This invention relates to the healthcare industry, specifically the relationship between physicians (MDs), managed care organizations (MCOs), pharmacy benefit management companies (PBMs), pharmaceutical companies, and patients. MDs treat patients using prescription drugs that are manufactured by pharmaceutical companies. MCOs seek to evaluate and select prescription drugs for particular treatments based upon both healthcare and commercial perspectives, and the MCOs recommend and approve selected prescription drugs for coverage under a managed care contract using what can be referred to as a formulary.
Medical doctors today deal with an average of 5 to 6 MCO (or PBM) plans to which their patients subscribe. When the number of benefits plans is multiplied by the number of possible disease conditions of their patients, the number of formularies that the MDs have to deal with becomes overwhelming. For example, if an MD works with six MCO plans and there are ten disease conditions that they treat, then there may be sixty (60) formularies that they have to remember or be able to refer to prior to selecting a drug for a particular treatment. Accordingly, for each patient that visits a particular MD for treatment for the first time, the MD is likely to identify the patient's MCO and/or PBM plan. Then, for the particular disease state or condition being treated, the MD may have to recollect or research the formulary for the particular MCO and/or PBM before selecting a treatment.
Consequently, medical doctors may prescribe drugs that they remember as being approved, drugs they are most comfortable with, or drugs they consider as standard therapy for the particular disease state. Oftentimes this results in the doctor selecting a drug that is inconsistent with the formulary of the MCO and/or PBM (i.e., the drug that they have prescribed is not the most preferred or, in the worst case, the drug is not even approved by the MCO and/or PBM).

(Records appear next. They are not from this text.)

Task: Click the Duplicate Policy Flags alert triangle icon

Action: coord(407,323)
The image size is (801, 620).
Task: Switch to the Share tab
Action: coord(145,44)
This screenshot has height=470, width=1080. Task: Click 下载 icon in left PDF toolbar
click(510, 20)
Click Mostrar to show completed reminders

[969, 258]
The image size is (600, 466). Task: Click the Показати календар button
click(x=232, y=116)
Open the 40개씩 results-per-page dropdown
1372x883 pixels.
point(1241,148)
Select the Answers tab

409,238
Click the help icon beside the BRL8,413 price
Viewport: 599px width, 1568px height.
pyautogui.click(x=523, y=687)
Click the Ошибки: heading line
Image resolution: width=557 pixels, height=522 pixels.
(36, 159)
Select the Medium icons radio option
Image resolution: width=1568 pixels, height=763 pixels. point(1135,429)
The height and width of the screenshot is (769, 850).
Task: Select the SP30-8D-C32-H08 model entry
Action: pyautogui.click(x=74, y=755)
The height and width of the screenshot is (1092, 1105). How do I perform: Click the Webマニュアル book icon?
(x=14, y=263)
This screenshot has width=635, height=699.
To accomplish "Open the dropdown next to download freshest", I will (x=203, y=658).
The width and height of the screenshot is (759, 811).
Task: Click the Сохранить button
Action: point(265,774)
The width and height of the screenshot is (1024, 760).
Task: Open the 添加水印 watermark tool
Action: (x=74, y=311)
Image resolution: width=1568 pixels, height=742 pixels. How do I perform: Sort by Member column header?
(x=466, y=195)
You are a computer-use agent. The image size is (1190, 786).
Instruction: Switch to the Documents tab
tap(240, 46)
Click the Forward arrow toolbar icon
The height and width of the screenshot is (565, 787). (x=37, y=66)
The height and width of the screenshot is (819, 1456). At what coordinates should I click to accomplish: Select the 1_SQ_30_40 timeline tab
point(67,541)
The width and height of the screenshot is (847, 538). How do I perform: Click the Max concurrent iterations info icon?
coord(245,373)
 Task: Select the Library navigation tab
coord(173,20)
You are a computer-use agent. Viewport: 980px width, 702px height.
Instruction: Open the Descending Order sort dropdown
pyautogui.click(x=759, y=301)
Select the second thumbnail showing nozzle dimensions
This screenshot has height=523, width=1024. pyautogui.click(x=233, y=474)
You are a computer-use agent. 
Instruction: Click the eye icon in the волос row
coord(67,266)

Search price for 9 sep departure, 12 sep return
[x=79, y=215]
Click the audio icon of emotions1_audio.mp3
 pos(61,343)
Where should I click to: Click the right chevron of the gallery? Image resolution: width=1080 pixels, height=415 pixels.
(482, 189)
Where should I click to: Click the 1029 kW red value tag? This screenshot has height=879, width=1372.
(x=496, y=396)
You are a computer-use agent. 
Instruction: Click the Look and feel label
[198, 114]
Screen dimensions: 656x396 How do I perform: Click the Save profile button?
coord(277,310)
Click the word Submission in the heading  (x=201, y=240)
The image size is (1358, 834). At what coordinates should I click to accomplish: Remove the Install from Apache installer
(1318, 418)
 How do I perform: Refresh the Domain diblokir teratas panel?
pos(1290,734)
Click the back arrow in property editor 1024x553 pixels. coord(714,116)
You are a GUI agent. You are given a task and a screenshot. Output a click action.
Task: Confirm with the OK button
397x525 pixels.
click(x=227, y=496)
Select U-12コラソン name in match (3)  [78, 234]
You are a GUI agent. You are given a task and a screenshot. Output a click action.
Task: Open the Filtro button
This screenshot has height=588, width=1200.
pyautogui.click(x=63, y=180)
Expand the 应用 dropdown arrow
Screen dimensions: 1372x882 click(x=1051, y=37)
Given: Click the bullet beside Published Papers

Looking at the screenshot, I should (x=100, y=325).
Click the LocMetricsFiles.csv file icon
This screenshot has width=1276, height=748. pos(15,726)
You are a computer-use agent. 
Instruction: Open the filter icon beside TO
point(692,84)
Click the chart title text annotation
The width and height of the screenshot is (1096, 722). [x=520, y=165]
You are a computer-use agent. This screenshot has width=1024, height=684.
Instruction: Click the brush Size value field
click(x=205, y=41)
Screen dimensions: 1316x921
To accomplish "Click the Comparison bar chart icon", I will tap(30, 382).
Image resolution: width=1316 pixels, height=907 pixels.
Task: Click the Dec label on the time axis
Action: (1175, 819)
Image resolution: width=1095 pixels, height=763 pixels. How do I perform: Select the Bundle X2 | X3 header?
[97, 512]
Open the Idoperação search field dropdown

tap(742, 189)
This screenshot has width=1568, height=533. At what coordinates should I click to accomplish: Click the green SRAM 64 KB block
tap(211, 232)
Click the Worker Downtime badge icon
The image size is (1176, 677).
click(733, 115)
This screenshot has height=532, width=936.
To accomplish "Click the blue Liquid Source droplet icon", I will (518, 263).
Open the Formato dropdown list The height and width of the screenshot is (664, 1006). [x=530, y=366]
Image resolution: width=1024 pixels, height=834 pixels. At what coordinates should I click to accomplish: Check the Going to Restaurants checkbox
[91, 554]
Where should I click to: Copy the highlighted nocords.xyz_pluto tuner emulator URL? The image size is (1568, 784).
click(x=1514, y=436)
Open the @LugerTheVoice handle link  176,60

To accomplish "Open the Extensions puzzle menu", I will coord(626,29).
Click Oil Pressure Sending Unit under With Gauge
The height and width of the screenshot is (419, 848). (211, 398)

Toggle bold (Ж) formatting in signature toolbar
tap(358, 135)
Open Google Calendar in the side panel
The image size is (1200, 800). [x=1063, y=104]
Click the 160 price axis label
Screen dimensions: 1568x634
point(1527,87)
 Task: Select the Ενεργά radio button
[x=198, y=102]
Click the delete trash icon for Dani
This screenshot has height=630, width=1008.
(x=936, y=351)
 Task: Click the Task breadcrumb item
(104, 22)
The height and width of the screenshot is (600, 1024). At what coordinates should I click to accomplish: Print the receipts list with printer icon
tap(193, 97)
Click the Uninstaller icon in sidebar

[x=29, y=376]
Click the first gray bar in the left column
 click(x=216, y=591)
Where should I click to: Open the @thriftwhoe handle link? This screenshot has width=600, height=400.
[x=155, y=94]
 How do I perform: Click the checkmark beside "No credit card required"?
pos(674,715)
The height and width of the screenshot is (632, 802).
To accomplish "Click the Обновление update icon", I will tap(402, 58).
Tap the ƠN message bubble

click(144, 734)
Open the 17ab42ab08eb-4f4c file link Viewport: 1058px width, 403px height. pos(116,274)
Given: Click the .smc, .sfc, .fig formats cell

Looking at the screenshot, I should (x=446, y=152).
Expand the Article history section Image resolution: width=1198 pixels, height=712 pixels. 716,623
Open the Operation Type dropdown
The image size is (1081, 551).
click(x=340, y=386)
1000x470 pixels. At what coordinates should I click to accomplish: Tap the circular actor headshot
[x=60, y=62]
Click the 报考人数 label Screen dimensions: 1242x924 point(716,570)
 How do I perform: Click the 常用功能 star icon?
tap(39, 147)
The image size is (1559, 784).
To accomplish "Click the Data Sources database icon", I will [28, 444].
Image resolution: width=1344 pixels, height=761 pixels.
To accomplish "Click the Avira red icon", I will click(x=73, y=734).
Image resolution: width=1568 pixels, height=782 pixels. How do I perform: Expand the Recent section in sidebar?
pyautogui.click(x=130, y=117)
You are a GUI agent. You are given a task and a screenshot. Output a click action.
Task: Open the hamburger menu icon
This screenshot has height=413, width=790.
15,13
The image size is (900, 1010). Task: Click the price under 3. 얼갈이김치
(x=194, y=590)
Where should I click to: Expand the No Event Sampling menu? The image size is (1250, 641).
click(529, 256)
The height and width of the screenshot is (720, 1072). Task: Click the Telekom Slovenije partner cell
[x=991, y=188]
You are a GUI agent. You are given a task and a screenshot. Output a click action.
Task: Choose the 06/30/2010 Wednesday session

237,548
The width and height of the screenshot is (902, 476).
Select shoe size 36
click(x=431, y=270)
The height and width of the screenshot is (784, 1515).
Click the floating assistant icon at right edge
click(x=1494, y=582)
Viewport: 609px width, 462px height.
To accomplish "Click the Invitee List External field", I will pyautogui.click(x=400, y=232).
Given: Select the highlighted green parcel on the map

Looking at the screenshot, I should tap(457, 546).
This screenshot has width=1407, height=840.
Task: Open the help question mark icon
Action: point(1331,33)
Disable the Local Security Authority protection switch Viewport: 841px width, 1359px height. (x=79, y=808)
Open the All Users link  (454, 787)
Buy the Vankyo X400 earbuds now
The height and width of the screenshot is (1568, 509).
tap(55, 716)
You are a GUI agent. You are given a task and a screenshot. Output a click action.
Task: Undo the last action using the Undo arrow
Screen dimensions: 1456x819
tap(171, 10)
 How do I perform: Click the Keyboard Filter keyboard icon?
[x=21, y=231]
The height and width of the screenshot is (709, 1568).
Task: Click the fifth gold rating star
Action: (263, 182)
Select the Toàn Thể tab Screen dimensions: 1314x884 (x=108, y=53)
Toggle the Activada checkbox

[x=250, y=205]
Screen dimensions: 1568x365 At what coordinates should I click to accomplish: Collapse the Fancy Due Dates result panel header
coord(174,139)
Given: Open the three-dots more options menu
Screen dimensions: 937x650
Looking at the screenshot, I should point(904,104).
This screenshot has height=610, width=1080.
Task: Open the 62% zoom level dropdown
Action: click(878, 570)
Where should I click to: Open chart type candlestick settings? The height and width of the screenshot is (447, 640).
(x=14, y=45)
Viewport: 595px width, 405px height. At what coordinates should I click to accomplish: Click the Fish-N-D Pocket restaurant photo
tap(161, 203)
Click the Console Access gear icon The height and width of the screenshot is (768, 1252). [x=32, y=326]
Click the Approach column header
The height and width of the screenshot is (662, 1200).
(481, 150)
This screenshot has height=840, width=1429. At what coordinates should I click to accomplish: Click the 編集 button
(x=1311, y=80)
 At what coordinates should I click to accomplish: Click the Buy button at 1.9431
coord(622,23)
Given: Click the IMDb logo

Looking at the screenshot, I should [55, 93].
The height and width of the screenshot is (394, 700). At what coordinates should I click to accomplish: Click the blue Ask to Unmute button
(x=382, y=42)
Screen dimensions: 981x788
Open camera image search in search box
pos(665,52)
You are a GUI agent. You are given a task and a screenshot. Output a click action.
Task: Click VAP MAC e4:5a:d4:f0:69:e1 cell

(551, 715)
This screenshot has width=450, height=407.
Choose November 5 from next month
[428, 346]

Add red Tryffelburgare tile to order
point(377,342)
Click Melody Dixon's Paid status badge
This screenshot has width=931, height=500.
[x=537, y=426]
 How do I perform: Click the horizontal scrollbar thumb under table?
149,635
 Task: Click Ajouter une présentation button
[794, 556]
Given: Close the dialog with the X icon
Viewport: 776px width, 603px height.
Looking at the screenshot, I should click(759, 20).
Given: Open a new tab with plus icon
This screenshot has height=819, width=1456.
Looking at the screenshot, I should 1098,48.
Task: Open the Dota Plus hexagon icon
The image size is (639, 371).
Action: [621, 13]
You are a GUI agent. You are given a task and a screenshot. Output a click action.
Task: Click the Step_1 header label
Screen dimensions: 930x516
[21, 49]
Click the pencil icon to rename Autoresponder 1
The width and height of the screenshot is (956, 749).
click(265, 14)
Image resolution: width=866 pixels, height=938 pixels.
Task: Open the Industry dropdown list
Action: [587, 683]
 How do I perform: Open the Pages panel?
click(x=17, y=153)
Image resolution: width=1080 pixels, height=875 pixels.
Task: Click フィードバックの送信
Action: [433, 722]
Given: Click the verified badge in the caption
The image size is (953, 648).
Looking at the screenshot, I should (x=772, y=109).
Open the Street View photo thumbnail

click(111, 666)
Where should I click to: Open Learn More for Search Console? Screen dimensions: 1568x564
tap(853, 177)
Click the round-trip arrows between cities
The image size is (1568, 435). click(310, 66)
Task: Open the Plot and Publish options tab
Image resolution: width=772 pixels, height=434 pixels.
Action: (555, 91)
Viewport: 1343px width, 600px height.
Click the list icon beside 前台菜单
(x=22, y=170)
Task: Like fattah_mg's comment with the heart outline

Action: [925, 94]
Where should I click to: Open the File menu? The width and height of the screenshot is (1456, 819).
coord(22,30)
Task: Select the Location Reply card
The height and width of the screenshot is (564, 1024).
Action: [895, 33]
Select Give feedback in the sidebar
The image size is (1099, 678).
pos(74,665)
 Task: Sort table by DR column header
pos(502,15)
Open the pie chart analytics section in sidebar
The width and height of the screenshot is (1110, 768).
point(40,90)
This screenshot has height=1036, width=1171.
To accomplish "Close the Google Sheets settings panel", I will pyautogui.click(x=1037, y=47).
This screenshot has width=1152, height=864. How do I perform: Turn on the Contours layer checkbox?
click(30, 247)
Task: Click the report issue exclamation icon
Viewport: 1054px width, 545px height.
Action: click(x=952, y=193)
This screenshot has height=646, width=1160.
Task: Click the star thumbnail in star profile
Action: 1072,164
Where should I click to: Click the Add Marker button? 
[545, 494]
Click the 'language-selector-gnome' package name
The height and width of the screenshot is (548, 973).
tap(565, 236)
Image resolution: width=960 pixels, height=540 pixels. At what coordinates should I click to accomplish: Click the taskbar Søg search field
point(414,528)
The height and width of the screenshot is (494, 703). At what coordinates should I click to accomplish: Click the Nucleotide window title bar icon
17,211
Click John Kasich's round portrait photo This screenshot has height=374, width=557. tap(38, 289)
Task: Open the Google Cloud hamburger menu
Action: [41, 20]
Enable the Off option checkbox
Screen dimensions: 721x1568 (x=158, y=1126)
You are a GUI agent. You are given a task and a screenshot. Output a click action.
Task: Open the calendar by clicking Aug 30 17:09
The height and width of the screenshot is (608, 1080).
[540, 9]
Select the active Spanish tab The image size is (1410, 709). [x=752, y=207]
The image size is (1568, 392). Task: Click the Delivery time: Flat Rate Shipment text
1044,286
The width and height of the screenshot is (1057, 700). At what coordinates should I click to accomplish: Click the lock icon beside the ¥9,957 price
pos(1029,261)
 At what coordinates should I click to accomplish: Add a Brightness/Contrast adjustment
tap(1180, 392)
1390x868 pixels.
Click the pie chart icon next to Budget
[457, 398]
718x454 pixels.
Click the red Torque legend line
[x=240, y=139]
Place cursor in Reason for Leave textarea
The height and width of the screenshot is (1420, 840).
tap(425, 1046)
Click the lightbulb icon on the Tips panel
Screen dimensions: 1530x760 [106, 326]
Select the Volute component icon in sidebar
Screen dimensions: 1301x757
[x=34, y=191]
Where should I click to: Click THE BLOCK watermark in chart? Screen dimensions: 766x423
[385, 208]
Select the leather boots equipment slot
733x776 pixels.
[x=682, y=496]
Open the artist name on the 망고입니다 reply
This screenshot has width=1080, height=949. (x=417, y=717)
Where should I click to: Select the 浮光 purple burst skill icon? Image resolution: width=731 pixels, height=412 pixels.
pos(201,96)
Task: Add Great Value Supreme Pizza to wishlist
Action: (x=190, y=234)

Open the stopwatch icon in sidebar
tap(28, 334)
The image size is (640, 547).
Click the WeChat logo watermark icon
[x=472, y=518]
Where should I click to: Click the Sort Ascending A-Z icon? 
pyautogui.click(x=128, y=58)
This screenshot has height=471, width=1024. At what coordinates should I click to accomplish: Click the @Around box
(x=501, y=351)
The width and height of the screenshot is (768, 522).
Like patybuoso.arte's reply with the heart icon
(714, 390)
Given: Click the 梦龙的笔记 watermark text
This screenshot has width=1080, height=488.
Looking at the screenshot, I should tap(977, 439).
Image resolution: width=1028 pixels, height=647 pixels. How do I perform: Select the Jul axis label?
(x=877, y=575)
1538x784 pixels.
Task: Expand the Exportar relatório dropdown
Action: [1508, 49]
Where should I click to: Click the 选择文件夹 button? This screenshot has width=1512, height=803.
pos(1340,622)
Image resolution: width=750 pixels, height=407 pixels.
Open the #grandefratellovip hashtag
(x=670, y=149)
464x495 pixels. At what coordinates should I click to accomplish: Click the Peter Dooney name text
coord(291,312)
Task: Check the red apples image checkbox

This lack of what is called “formulary compliance” creates many problems in the industry. MCOs and PBMs lose revenue and the patients may also incur an increase in out of pocket expense. The health benefits to the patient may also be reduced. Additionally, the MCOs and PBMs have increased costs in trying to correct the problem immediately at the pharmacy, or in the future with the errant medical doctor through letters and phone calls. The medical doctors also have increased expenses because their staff has to handle the subsequent communications from the providers (MCOs and PBMs) and the pharmacies.
Accordingly, there is a need in the industry for improved formulary compliance.